# AUFGABE 1
Prüfen Sie, ob die folgenden Aussagen mit dem Brief übereinstimmen, und belegen Sie jede Antwort mit den entscheidenden Worten des Briefes: (a) Die schreibende Person verbrachte zwölf Tage im Krankenhaus. (b) Der Blutdruck ging durch Medikamente auf 170 zurück. (c) Bei den Röntgenaufnahmen wurde am Herzen ein krankhafter Befund festgestellt.
# AUFGABE 2
Schreiben Sie den Abschnitt des Briefes wortgetreu ab, der bei „D.(ank) heute wieder“ beginnt und bei „miteinander vereint seid.“ endet.

# LESETEXT
────
10-27-1940

Mein Lieber Martin. 27. X. 40

Deine beiden Briefe vom 8. Und 14. Trafen letzte Woche ein und habe mich mit denselben sehr gefreut. Ich hätte dir gerne früher geschrieben, aber leider war es mir nicht möglich, da ich 12 Tage im Krankenhaus lag. Als ich an Eref Jom Kipur aus der Synagoge nach Hause ging, bekam auf der Strasse einen Ohnmachtsanfall und wurde von da ins Gagern-Krankenhaus verbracht. Ich hatte 225 Blutdruck und der jetzt wieder auf 170 zurückging und zwar nur durch salzlose Kost. Ich fühle mich G.(ott) s.(ei)

D.(ank) heute wieder ganz gesund und kann noch alt dabei werden. Ich wurde 2mal geröntgt und wurden Herz und Lunge für vollständig gesund befunden. Wie du nun siehst, wäre dein Verlobungstag beinahe mein Todestag gewesen; aber, da es doch zum guten ausging, hoffe und wünsche ich Euch beiden, dass der l.(iebe) Gott diesen Tag für euren Glückstag bestimmt hat und Ihr für die Zukunft und für euer ganzes Leben glücklich und zufrieden miteinander vereint seid.
────
# BEREITGESTELLTES MATERIAL
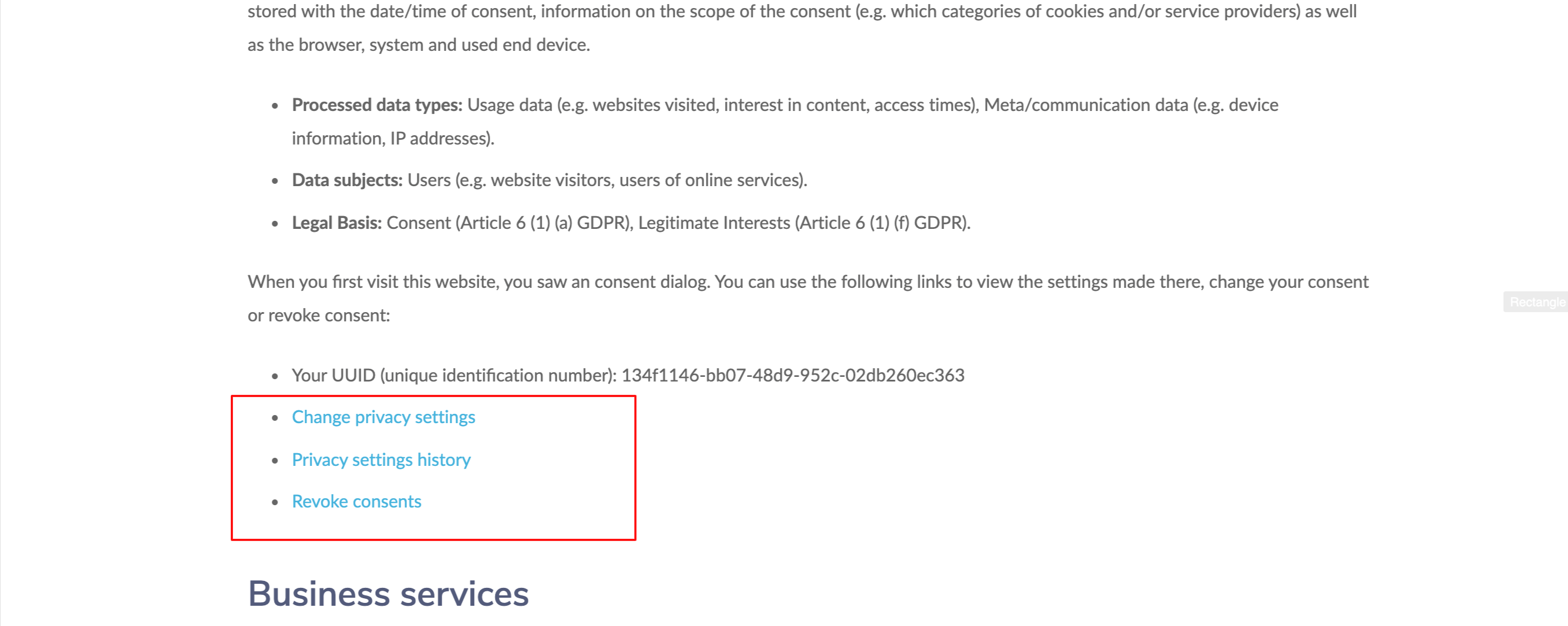Click the faded Rectangle label
Viewport: 1568px width, 626px height.
tap(1536, 302)
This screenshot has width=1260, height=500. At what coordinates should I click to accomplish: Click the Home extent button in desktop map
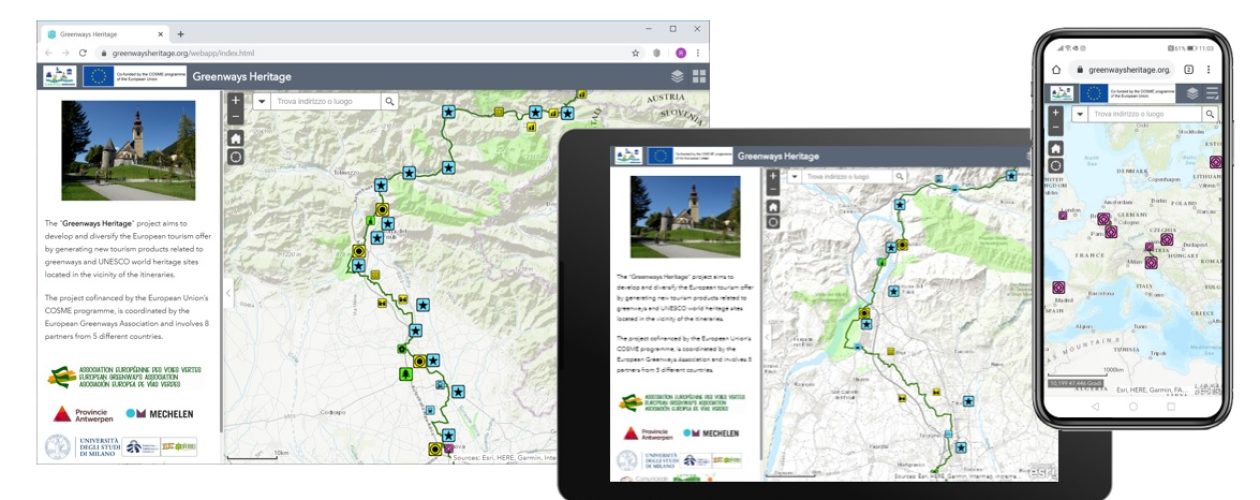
────
# LÖSUNG 1
(a) Ja – „da ich 12 Tage im Krankenhaus lag“
(b) Nein – „und zwar nur durch salzlose Kost“
(c) Nein – „wurden Herz und Lunge für vollständig gesund befunden“

# LÖSUNG 2
D.(ank) heute wieder ganz gesund und kann noch alt dabei werden. Ich wurde 2mal geröntgt und wurden Herz und Lunge für vollständig gesund befunden. Wie du nun siehst, wäre dein Verlobungstag beinahe mein Todestag gewesen; aber, da es doch zum guten ausging, hoffe und wünsche ich Euch beiden, dass der l.(iebe) Gott diesen Tag für euren Glückstag bestimmt hat und Ihr für die Zukunft und für euer ganzes Leben glücklich und zufrieden miteinander vereint seid.